Internacional Após 30 anos da queda da URSS, Gorbachev lembra de 'dias difíceis'

Após 30 anos da queda da URSS, Gorbachev lembra de 'dias difíceis'

Último presidente do bloco socialista disse que, se tivesse tomado uma decisão militar, teria criado uma "guerra civil seríssima"

  • Internacional | Da Ansa

Mikhail Gorbachev, último líder da União Soviética

Mikhail Gorbachev, último líder da União Soviética

Vitaly Armand/AFP - 25.12.1991

O último presidente da União Soviética (URSS), Mikhail Gorbachev, deu uma entrevista à agência russa Tass, e falou sobre os momentos após a queda do bloco de países socialistas, 30 anos depois dos acontecimentos.

Segundo o russo, se tivesse sido feita uma "reforma a tempo", a União Soviética poderia ter sobrevivido como uma "união de Estados soberanos, mas era tarde demais".

Gorbachev renunciou em 25 de dezembro de 1991 e, no mesmo dia, a bandeira da URSS foi substituída pelo tricolor da Rússia. Formalmente, porém, o bloco se dissolveu um dia depois por ordem do Soviete Supremo.

"Foram dias bastante escuros para a União Soviética, para a Rússia e também para mim. Mas, não tinha o direito de agir de maneira diferente. Em primeiro lugar, porque teria que ter deixado de ser eu mesmo. E depois, uma decisão do tipo militar, teria criado uma guerra civil seríssima e com consequências imprevisíveis. Eu estava certo de que esse era um cenário a se evitar de qualquer maneira", disse à Tass.

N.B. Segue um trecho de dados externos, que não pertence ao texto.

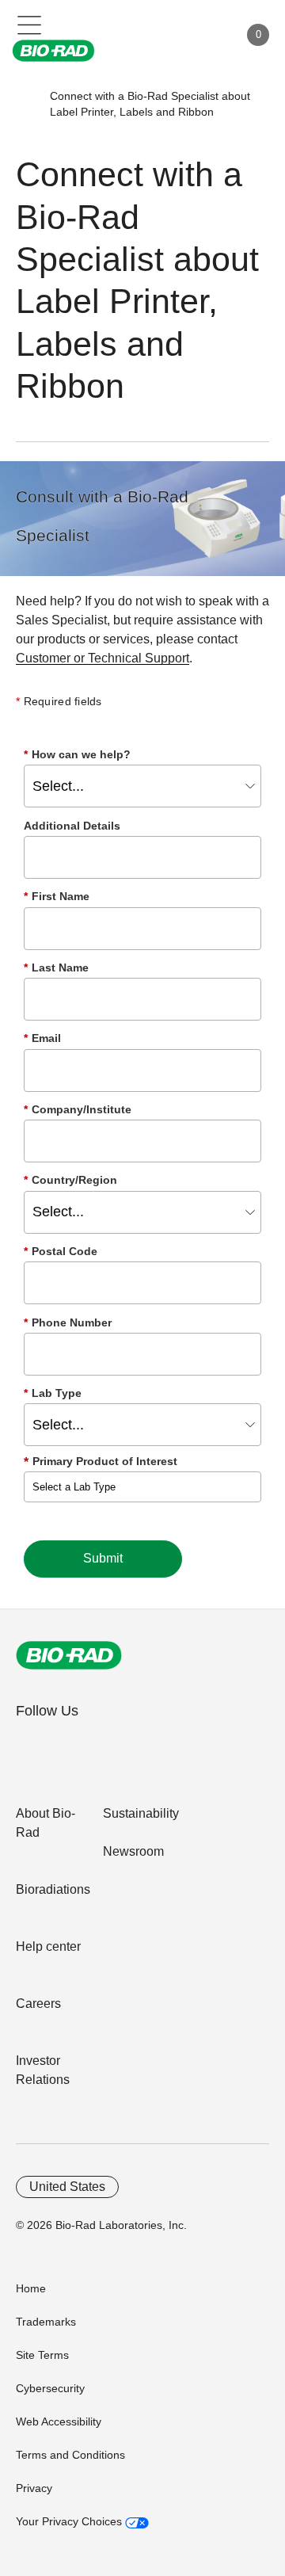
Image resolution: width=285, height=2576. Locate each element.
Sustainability (141, 1813)
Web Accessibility (58, 2421)
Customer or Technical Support (102, 658)
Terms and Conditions (70, 2454)
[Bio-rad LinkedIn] (32, 1746)
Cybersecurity (50, 2388)
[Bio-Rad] (69, 1655)
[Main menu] (30, 24)
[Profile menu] (204, 35)
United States (67, 2186)
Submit (103, 1558)
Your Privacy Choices (70, 2521)
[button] (26, 104)
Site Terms (42, 2355)
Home (31, 2288)
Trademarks (46, 2321)
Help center (48, 1946)
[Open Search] (171, 35)
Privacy (34, 2488)
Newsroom (133, 1851)
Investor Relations (43, 2070)
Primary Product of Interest (104, 1461)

"É certo ainda que o país poderia ter sobrevivido também depois da tentativa de golpe de Estado em agosto de 1991, mas desde o início nós subavaliamos o caso e a profundidade dos problemas nas relações interétnicas e entre o centro e as repúblicas. Demorou-se muito tempo para entender que a União precisava de uma renovação", destacou.

Ainda conforme Gorbachev, uma "união de Estados soberanos" teria sido a melhor solução para as nações da área.

"Em primeiro lugar, os países teriam virado membros das Nações Unidas, enquanto a União teria mantido o assento no Conselho de Segurança. As forças armadas e as armas nucleares teriam ficado sob um único comando. Estou certo de que teria sido muito melhor do que o que aconteceu após a queda da União Soviética", finalizou à Tass.

Gorbachev chegou ao poder em 1985 e iniciou uma série de reformas econômicas e políticas, que ficaram conhecidas como Perestroika e Glasnot. Muitos apontam, porém, que essas ações do então presidente foram os motivos que provocaram a dissolução da URSS.